If the count associated with the value does exceed the threshold count, then the computing system may apply a probability function to determine whether the count should be increased and, if dictated by the probability function, increase the count in the count-min data structure. The probability function serves as part of an approximated counting function or algorithm, which can be used to approximate the count once the threshold is reached. Rather than increasing the count each time that the value is identified in the data stream, the probability function may be used to increase the count at a pseudo-random frequency. In at least one example, the probability function may consider the current count and use probabilities to determine when the count should be increased to the next increment. As an example, using base 2, an estimated counter can provide estimated the counts of 1, 2, 4, 8, 16, 32, and all of the increasing powers of two. To increment from 4 to 8, the probability function may be used to increase the count at a probability of 0.25. Although the previous example used base 2 for an example approximate counting function, it should be understood that other approximations may be used, such as different bases (e.g. base 8, 10, etc.), different exponential or linear functions, or some other approximation function.

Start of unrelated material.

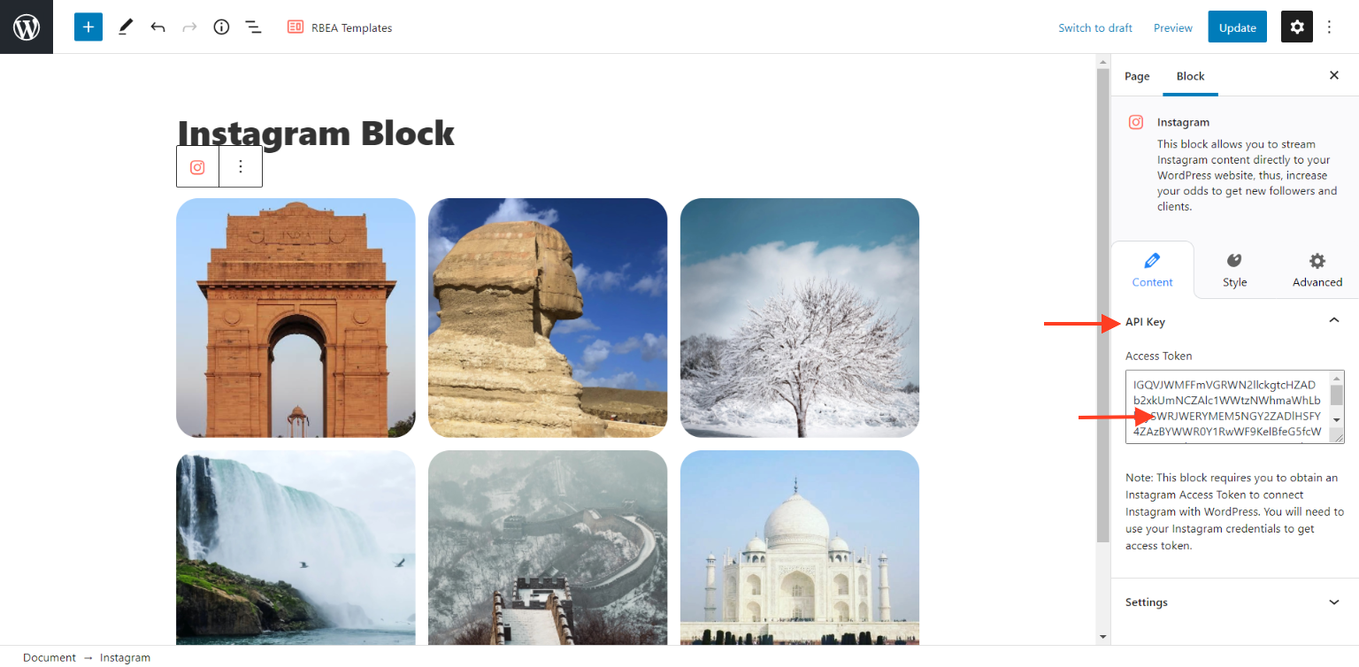
Task: Toggle the settings gear sidebar
Action: [x=1297, y=27]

As the count-min sketch data structure is maintained, queries may be generated to the count-min sketch to determine counts associated with a particular value. For example, a count-min sketch data structure may be used by a computing system to monitor the internet protocol (IP) addresses requesting data from the computing system. A user may generate a query to determine a count associated with a particular IP address. In response to the request, the computing system may retrieve the count from the count-min sketch data structure and respond to the query based on the count. If the count does not exceed the threshold described above, then the count may be provided to the requesting user without further operations. If the count exceeds the threshold, the computing system may determine an approximated count based on the approximation function and respond to the query with the approximated count. In some implementations, for counts that exceed the threshold, the computing system may maintain a lookup data structure (or table) that can convert counts over the threshold to the approximated count.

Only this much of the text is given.